#### DATASET EXTRACT ####

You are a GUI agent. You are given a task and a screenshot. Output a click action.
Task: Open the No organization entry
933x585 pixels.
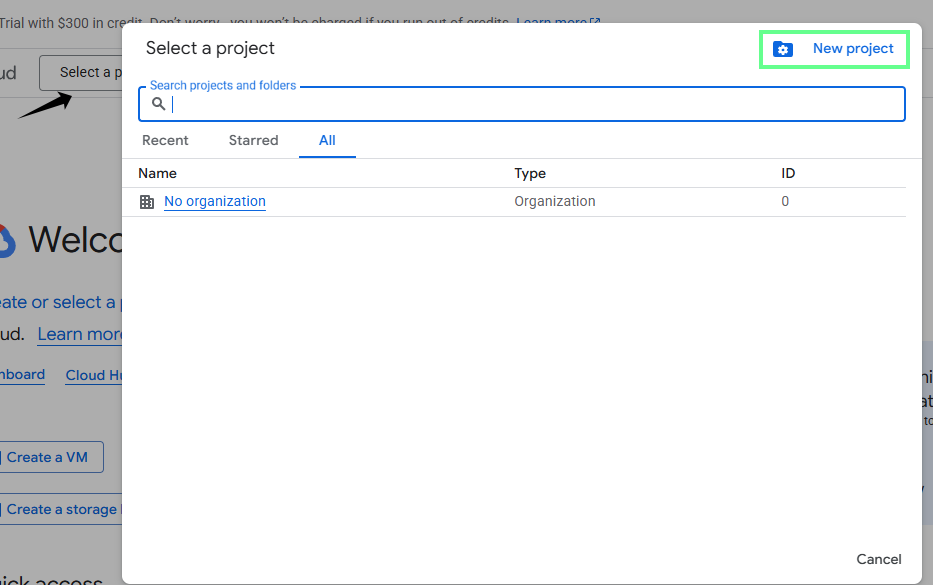(214, 201)

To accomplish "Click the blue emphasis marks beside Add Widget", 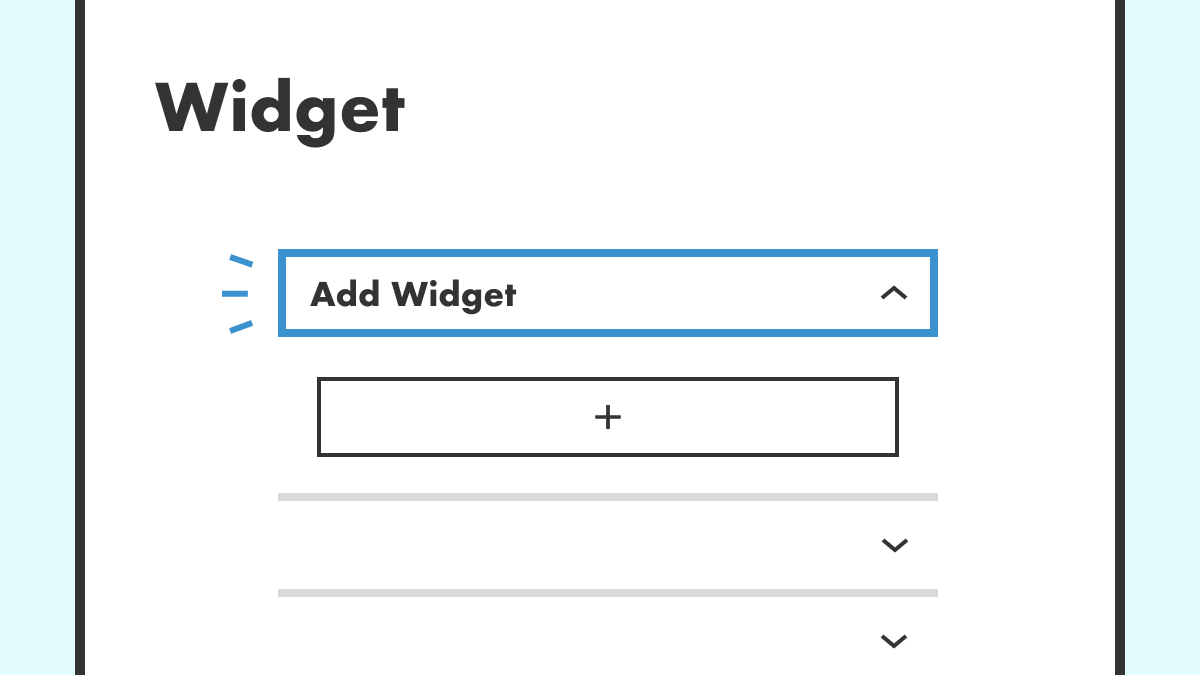I will (x=237, y=293).
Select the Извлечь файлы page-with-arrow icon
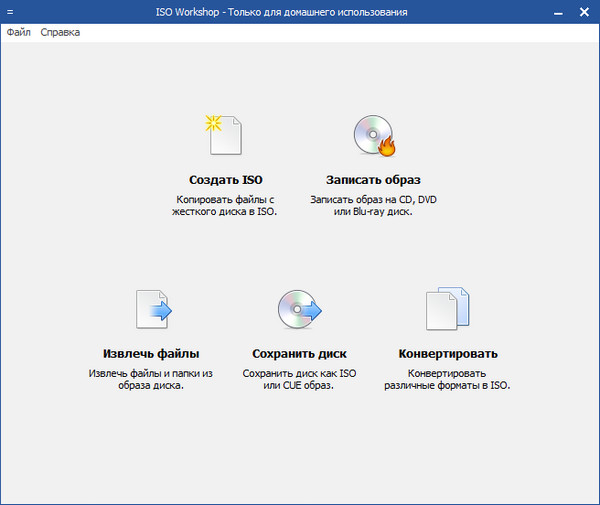Screen dimensions: 600x505 152,309
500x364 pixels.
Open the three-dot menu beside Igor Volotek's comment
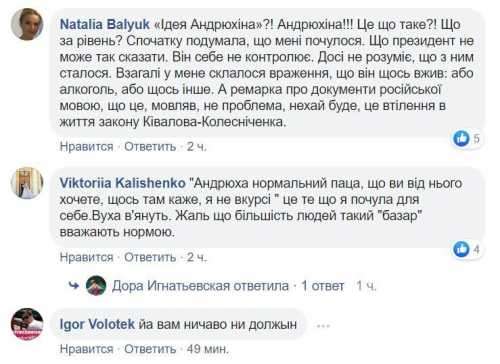(x=323, y=326)
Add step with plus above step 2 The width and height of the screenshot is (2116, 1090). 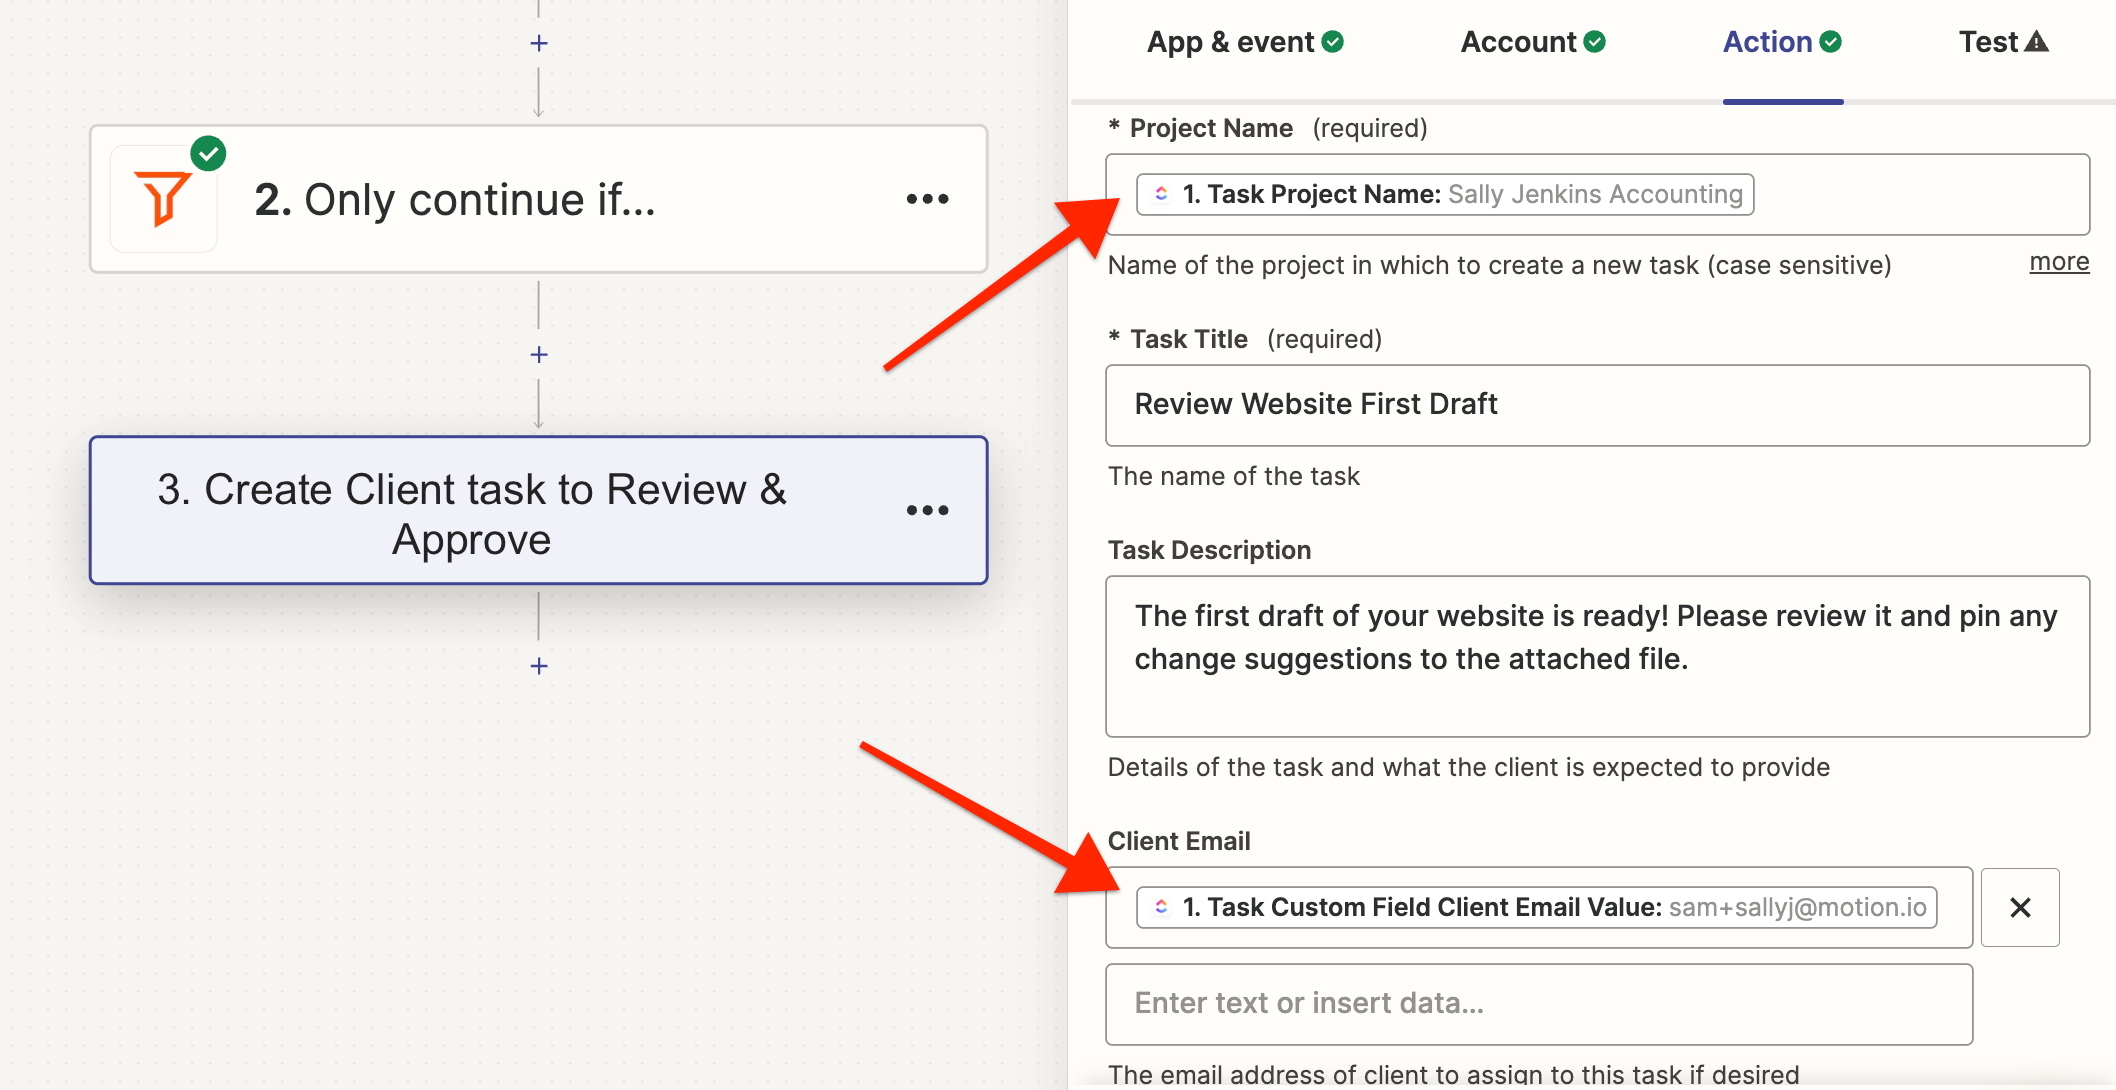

####

◆ YOUR TASK
Please copy the lines from the one containing "500x364 pixels." through the end of the rows, word for word. Leave out the pictures.

◆ EXERCISE RESPONSE
500x364 pixels.
Open the three-dot menu beside Igor Volotek's comment
(x=323, y=326)
Add step with plus above step 2 The width and height of the screenshot is (2116, 1090). 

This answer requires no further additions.